[[ Data in this exercise, beginning ]]

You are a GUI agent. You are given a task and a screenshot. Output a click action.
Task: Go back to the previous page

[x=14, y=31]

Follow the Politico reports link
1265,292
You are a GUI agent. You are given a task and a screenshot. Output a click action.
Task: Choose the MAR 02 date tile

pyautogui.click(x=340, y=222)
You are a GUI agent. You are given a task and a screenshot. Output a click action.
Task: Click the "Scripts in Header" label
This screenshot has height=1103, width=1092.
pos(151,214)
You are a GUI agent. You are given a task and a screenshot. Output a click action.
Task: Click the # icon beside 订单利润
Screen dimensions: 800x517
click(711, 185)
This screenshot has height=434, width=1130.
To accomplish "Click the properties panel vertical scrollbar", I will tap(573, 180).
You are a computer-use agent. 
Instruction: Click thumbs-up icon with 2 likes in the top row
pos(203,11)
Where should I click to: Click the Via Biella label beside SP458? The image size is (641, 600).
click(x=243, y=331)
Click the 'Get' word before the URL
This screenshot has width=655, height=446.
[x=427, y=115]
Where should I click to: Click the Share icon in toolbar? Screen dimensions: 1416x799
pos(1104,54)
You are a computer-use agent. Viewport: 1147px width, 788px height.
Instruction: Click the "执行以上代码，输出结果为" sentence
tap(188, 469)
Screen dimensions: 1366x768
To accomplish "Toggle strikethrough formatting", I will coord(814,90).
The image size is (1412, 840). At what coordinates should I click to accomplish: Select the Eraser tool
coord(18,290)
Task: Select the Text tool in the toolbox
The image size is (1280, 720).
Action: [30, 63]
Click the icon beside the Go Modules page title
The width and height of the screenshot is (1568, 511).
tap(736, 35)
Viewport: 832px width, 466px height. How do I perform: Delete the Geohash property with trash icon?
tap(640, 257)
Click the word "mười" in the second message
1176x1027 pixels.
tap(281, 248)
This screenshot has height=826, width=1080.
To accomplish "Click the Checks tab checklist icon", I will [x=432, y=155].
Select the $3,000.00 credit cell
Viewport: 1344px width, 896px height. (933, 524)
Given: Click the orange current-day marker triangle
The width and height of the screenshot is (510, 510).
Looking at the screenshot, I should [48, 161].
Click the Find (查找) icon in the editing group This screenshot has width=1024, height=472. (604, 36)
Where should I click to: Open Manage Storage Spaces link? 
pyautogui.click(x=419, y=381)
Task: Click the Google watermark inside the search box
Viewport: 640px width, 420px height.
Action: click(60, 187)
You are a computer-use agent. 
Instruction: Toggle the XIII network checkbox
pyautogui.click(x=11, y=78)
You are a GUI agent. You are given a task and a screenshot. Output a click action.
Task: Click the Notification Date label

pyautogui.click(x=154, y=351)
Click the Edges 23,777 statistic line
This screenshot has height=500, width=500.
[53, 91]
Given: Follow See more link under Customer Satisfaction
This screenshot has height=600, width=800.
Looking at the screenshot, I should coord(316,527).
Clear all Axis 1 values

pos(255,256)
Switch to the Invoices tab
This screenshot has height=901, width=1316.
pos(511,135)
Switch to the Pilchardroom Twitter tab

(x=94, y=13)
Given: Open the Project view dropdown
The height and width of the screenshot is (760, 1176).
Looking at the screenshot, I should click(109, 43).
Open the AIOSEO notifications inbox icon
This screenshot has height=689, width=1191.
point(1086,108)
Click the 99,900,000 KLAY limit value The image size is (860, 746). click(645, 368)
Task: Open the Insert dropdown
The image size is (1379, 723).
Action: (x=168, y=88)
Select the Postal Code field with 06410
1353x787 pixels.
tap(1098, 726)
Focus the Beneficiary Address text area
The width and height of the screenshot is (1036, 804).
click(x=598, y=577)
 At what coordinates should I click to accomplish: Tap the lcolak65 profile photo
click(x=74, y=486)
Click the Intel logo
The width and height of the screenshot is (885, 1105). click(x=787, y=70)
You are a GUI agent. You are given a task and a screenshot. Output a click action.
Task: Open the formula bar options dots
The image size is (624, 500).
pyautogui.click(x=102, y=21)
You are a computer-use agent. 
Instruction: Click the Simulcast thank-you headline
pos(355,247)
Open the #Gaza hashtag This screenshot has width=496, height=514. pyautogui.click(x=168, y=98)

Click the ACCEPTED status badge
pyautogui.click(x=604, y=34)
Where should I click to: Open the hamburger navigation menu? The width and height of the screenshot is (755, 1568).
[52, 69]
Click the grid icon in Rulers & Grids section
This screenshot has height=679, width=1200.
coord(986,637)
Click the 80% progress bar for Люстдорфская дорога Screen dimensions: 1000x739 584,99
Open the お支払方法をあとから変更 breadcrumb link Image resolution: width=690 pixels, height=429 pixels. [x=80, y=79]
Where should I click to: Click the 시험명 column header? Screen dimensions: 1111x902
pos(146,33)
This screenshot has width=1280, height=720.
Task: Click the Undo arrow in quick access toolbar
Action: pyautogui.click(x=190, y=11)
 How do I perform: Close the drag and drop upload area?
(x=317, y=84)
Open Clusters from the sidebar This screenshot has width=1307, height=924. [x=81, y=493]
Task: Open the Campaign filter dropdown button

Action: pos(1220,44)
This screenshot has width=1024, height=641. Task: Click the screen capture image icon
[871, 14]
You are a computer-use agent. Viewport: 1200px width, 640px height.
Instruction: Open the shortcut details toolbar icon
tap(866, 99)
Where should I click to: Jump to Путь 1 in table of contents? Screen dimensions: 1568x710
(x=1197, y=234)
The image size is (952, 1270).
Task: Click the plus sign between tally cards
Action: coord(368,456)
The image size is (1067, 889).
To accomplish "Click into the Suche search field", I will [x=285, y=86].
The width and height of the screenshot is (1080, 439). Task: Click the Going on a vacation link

[[ Data in this exercise, end ]]

[Task]: Your answer should be the exact lines above from the one with "The image size is (1379, 723)." through the one with "Click the 80%", both included, and nothing besides.

[Output]:
The image size is (1379, 723).
Action: (x=168, y=88)
Select the Postal Code field with 06410
1353x787 pixels.
tap(1098, 726)
Focus the Beneficiary Address text area
The width and height of the screenshot is (1036, 804).
click(x=598, y=577)
 At what coordinates should I click to accomplish: Tap the lcolak65 profile photo
click(x=74, y=486)
Click the Intel logo
The width and height of the screenshot is (885, 1105). click(x=787, y=70)
You are a GUI agent. You are given a task and a screenshot. Output a click action.
Task: Open the formula bar options dots
The image size is (624, 500).
pyautogui.click(x=102, y=21)
You are a computer-use agent. 
Instruction: Click the Simulcast thank-you headline
pos(355,247)
Open the #Gaza hashtag This screenshot has width=496, height=514. pyautogui.click(x=168, y=98)

Click the ACCEPTED status badge
pyautogui.click(x=604, y=34)
Where should I click to: Open the hamburger navigation menu? The width and height of the screenshot is (755, 1568).
[52, 69]
Click the grid icon in Rulers & Grids section
This screenshot has height=679, width=1200.
coord(986,637)
Click the 80% progress bar for Люстдорфская дорога Screen dimensions: 1000x739 584,99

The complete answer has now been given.